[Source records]
------------------------------

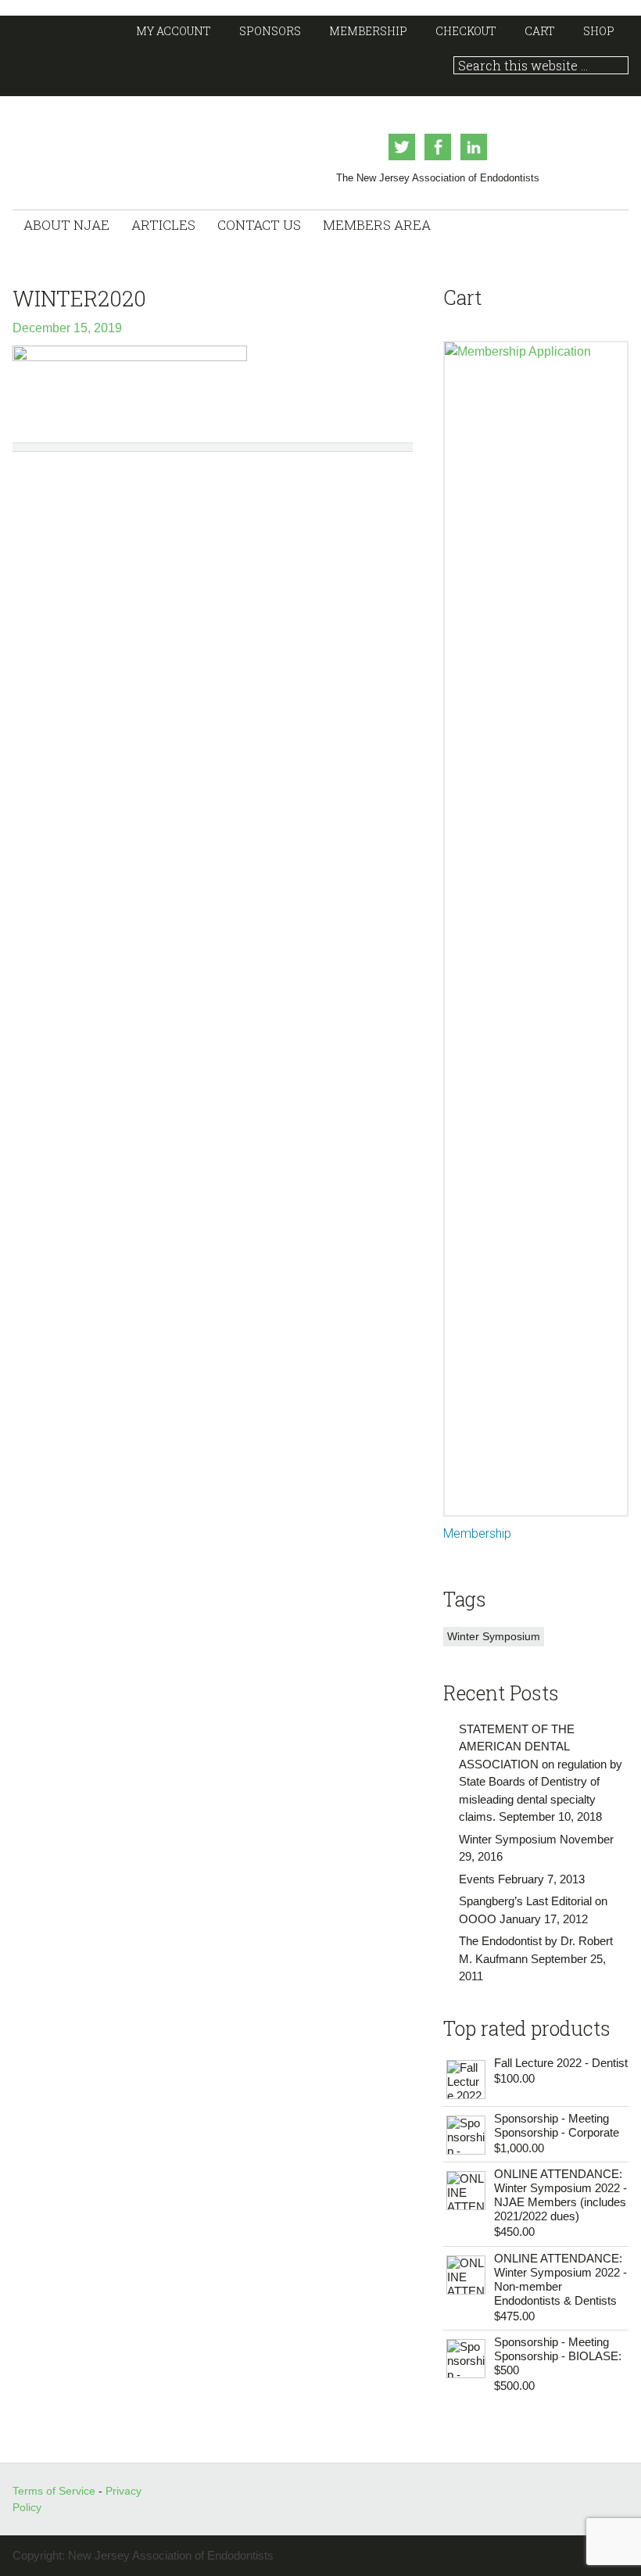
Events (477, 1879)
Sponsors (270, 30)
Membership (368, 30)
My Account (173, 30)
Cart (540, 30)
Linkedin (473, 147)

------------------------------

**Assignment:**
Please hand back every entry above exactly, with no images in the copy.

**Problem solution:**
Events (477, 1879)
Sponsors (270, 30)
Membership (368, 30)
My Account (173, 30)
Cart (540, 30)
Linkedin (473, 147)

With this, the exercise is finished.